Required work | Copy the closing run of lines, from the one with "908x356 pixels. How" through the last line of the listing, exactly and without any pictures.

Data shown |
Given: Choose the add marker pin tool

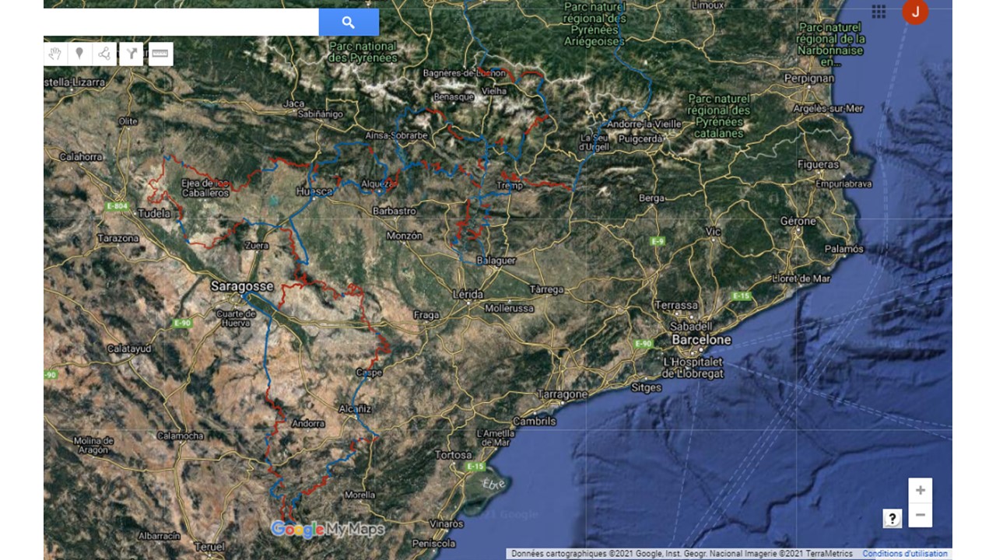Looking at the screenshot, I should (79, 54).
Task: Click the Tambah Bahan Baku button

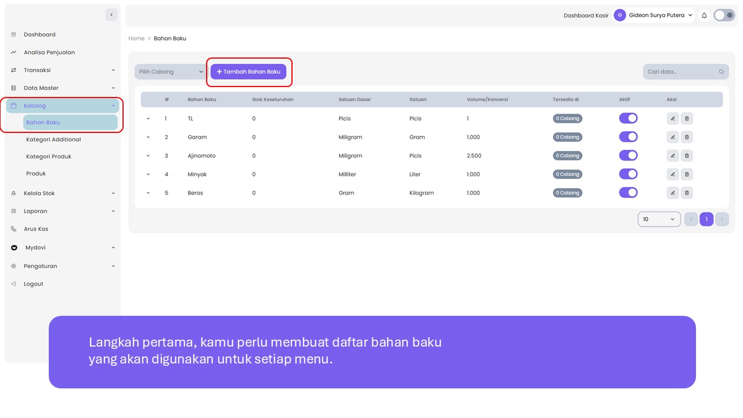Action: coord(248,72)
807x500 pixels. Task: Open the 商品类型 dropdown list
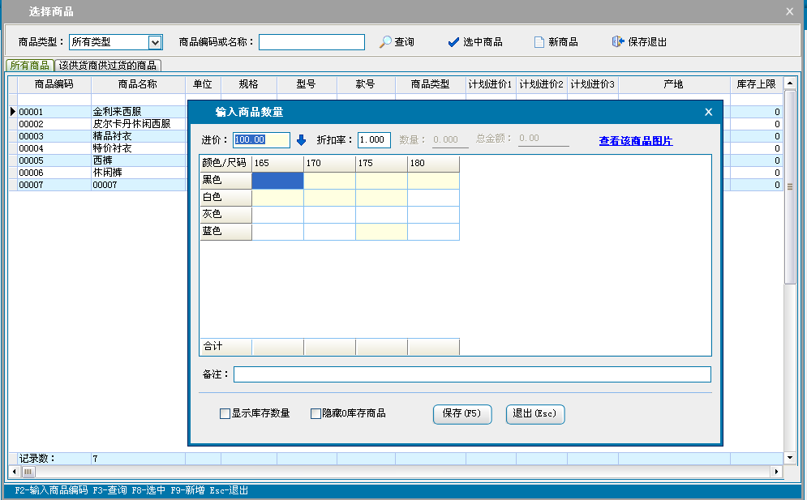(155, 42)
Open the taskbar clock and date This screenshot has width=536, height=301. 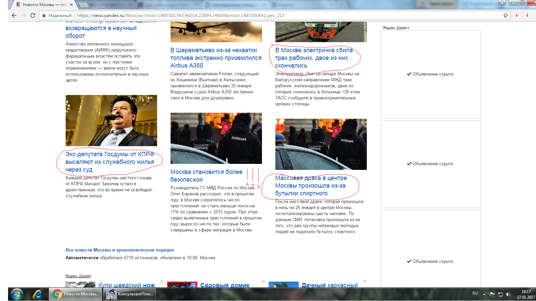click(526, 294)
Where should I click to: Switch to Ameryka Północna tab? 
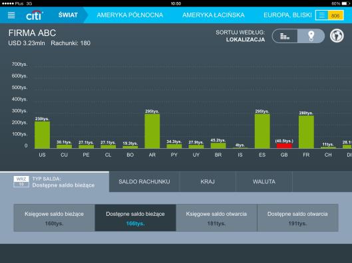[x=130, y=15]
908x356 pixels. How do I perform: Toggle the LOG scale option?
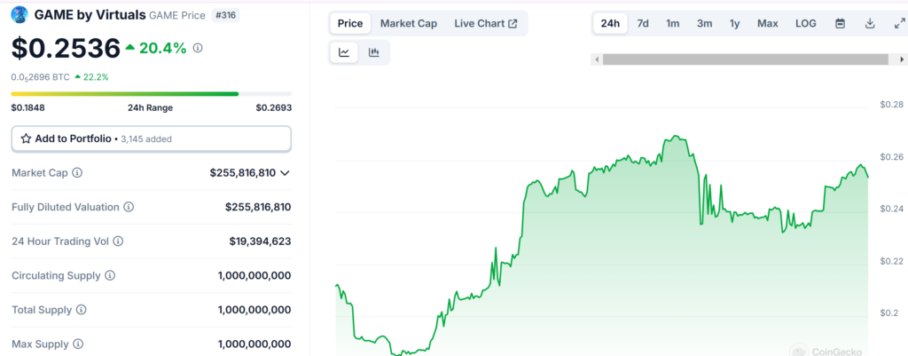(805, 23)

Result of the exercise |
908x356 pixels. How do I perform: Toggle the LOG scale option?
(805, 23)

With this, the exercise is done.